━━ GIVEN RECORDS ━━

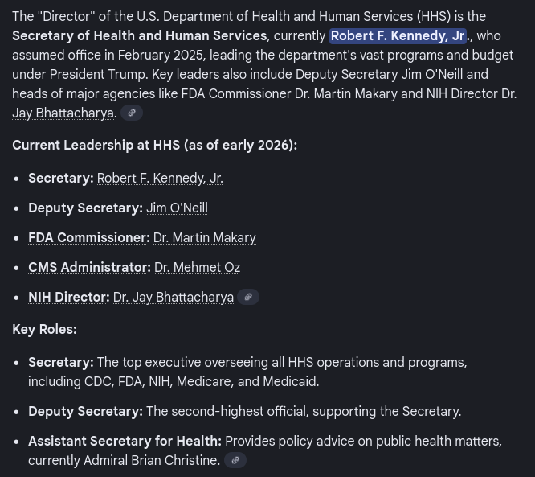Follow Robert F. Kennedy, Jr. link in leadership list
Viewport: 535px width, 477px height.
tap(160, 179)
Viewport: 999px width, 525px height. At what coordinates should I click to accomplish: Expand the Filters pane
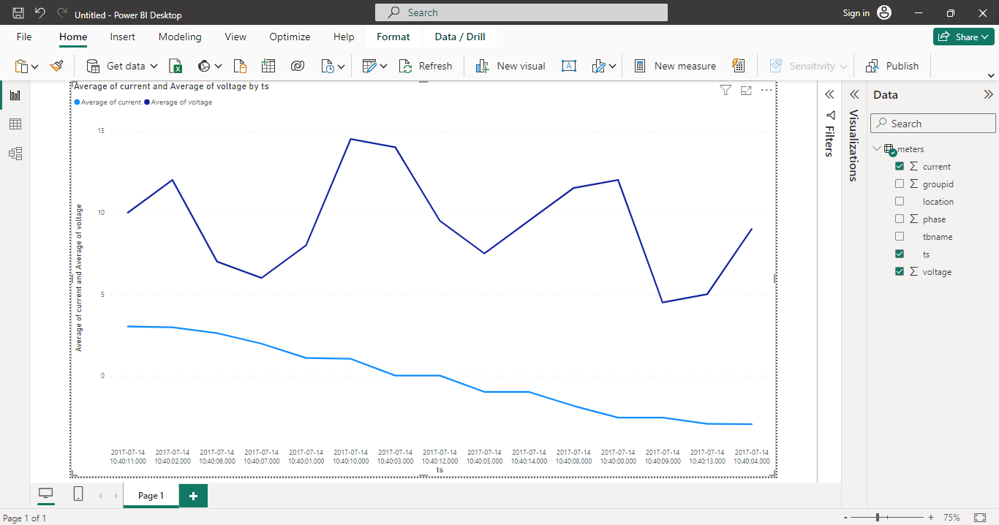pos(829,95)
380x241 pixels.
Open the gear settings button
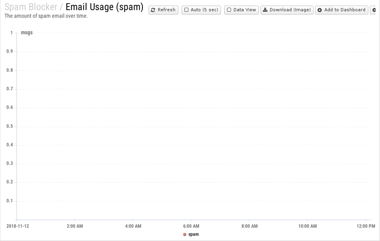[x=374, y=10]
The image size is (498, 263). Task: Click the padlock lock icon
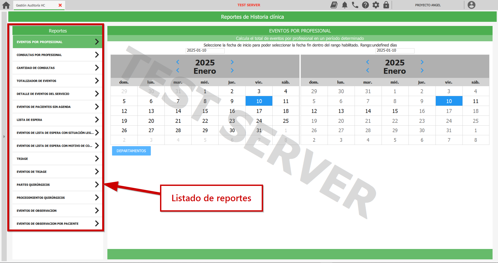coord(386,5)
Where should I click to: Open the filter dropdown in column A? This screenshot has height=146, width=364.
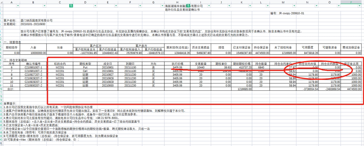pyautogui.click(x=18, y=6)
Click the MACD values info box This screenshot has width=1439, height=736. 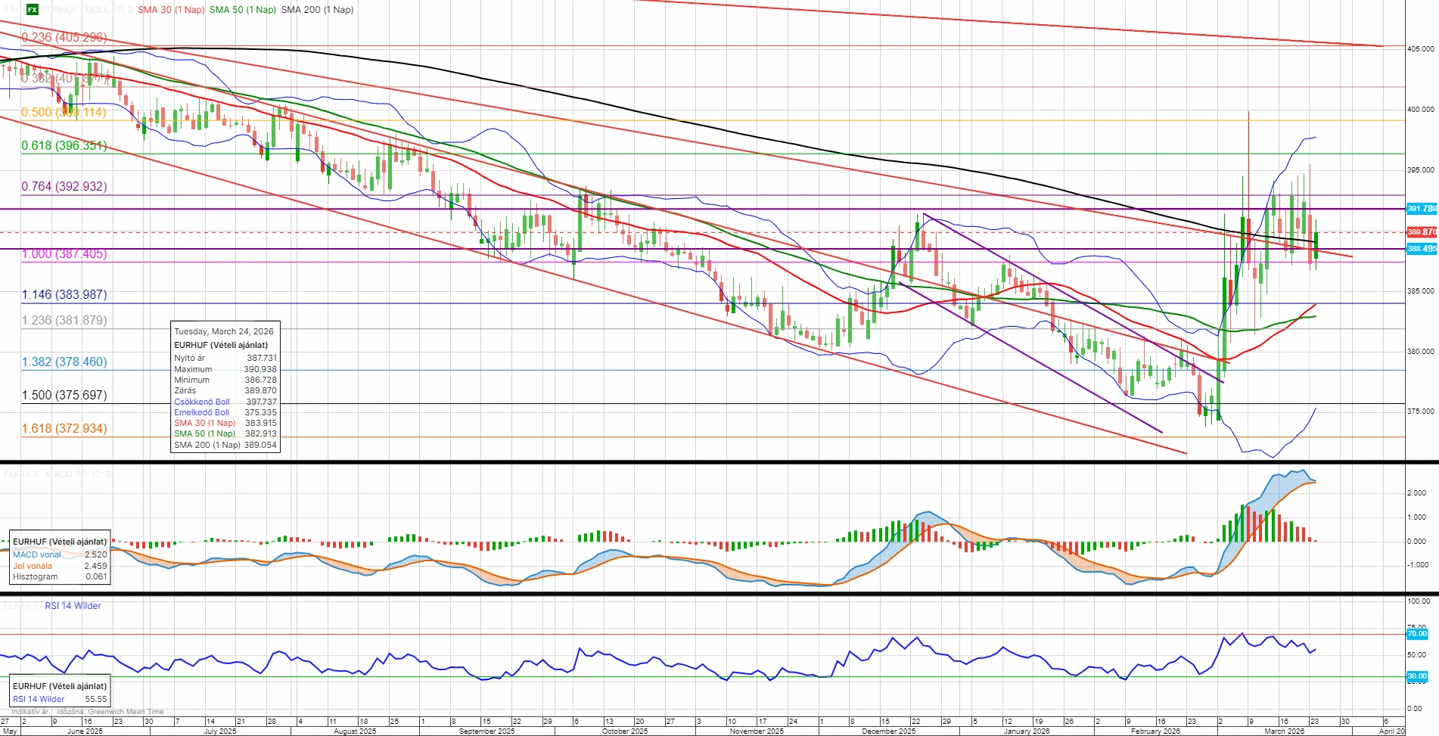click(x=60, y=559)
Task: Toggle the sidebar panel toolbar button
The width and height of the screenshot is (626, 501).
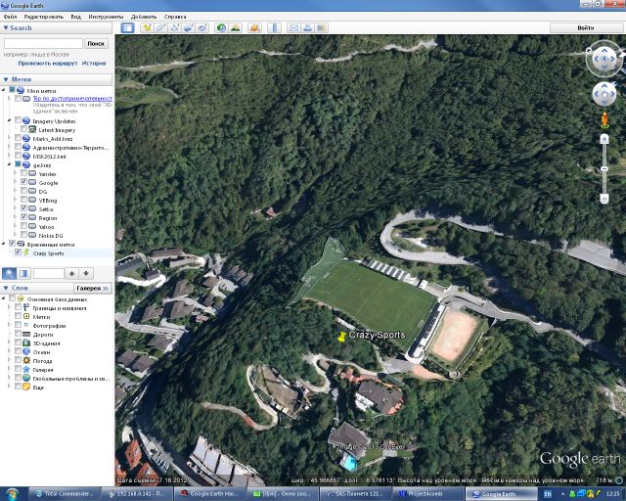Action: coord(127,27)
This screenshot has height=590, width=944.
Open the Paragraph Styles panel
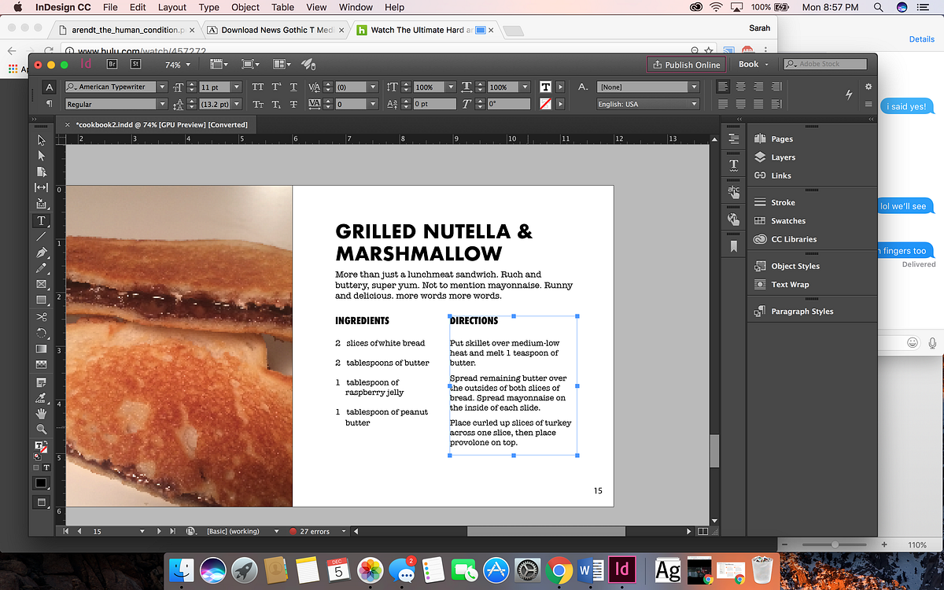pyautogui.click(x=802, y=312)
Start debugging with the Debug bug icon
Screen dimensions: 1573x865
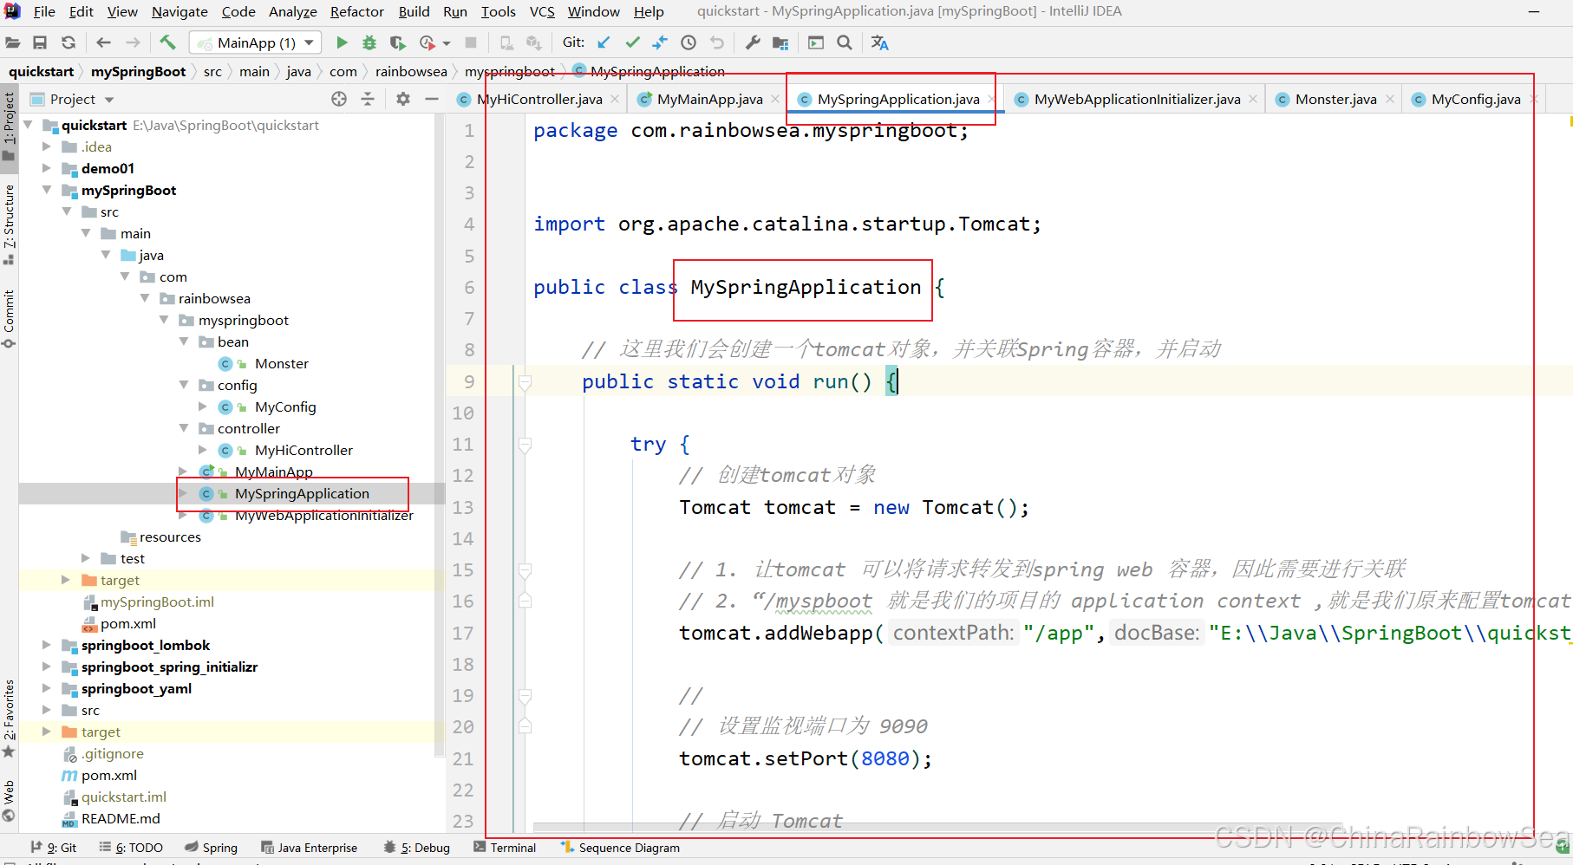[369, 42]
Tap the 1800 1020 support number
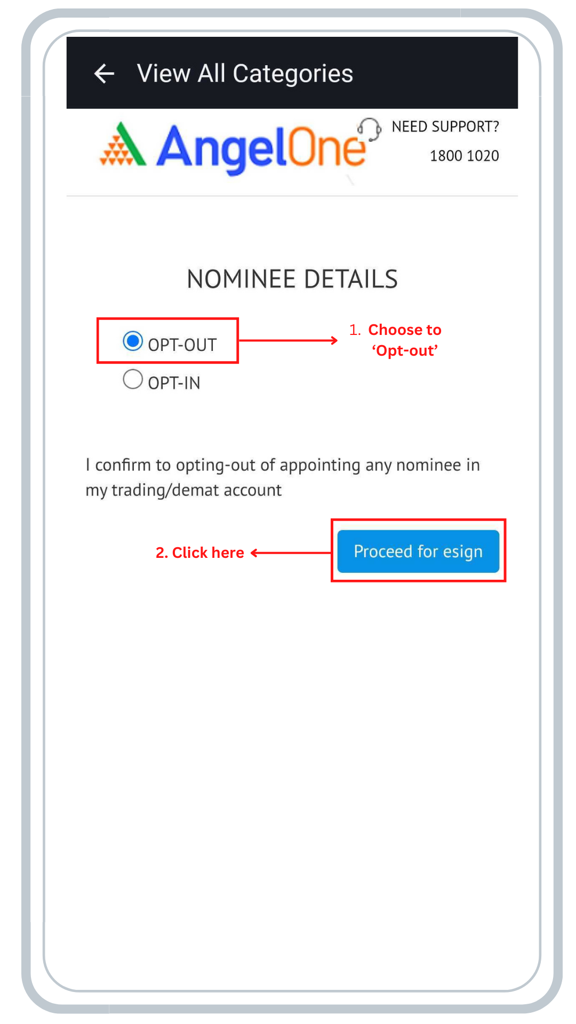This screenshot has width=576, height=1024. click(x=464, y=156)
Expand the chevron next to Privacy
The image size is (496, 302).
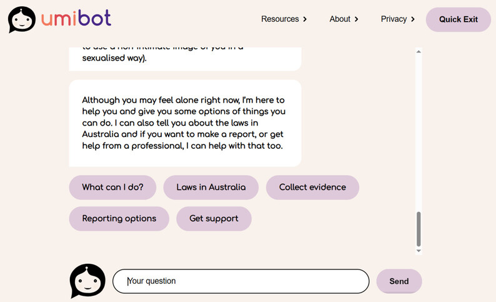click(413, 19)
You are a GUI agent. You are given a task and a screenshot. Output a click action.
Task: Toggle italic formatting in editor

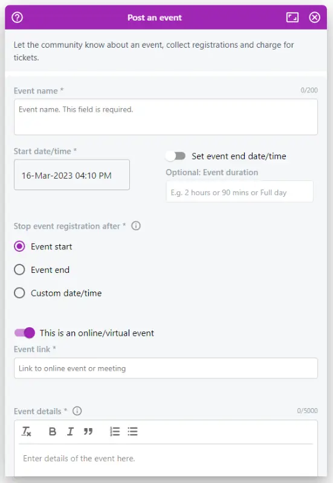point(70,432)
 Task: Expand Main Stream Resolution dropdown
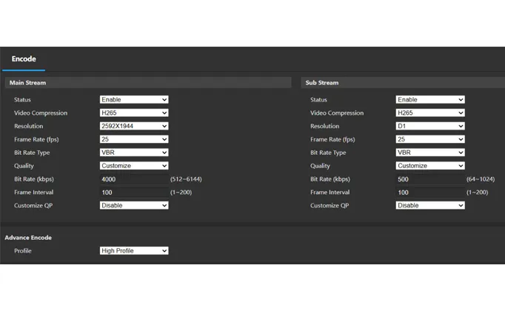point(134,126)
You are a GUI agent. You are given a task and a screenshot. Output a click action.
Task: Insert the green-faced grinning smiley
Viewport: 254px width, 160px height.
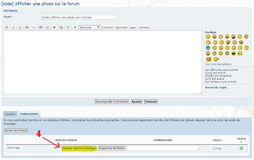pyautogui.click(x=208, y=48)
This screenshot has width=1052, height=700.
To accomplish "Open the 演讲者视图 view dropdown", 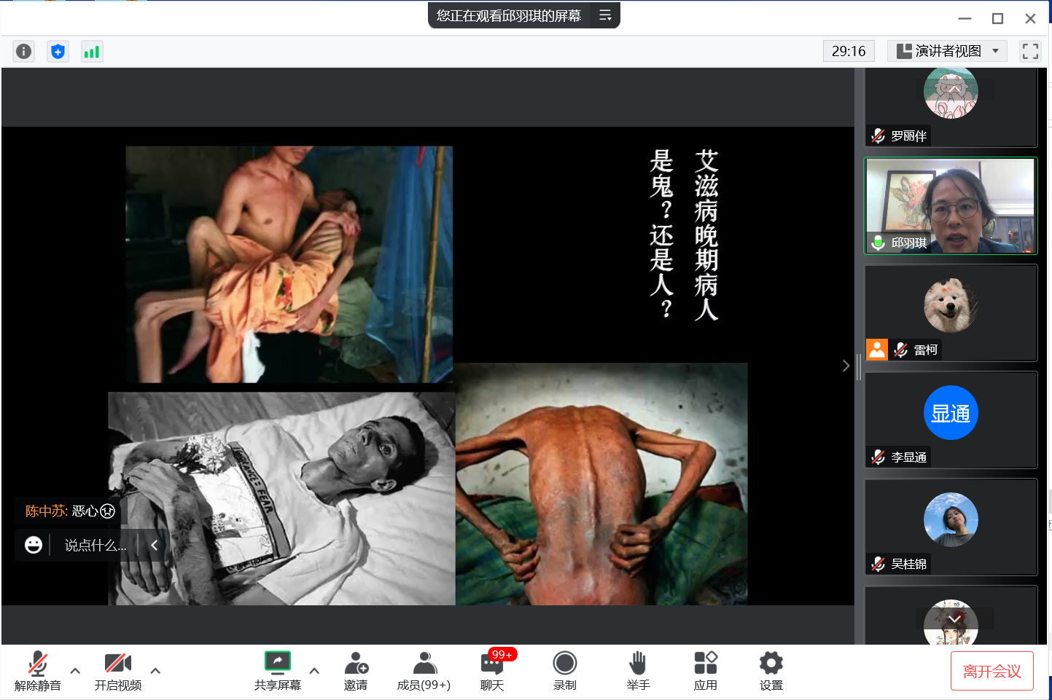I will click(x=947, y=51).
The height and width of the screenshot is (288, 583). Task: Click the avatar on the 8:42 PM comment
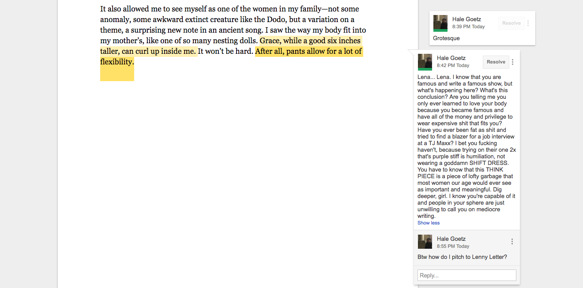coord(425,62)
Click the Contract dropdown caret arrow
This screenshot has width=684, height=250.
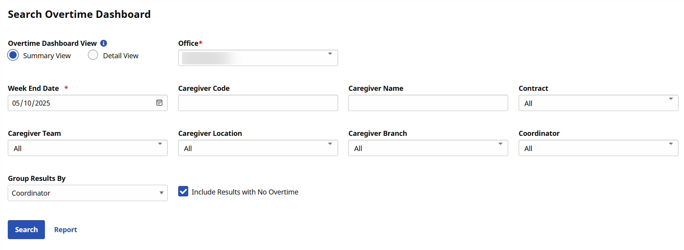pyautogui.click(x=671, y=99)
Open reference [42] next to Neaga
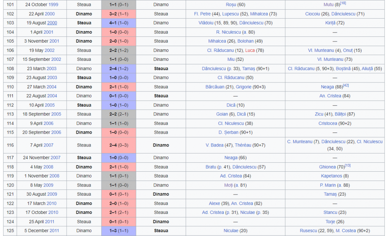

━━━

Your task is to retype, exactly and only, the lines from the line holding "The height and" through the final line of the data above, with both ends kept. Drop the pictures.

**EXERCISE OUTPUT**.
The height and width of the screenshot is (288, 583). Task: Click the avatar on the 8:42 PM comment
coord(425,62)
Click the Contract dropdown caret arrow
This screenshot has width=684, height=250.
pyautogui.click(x=671, y=99)
Open reference [42] next to Neaga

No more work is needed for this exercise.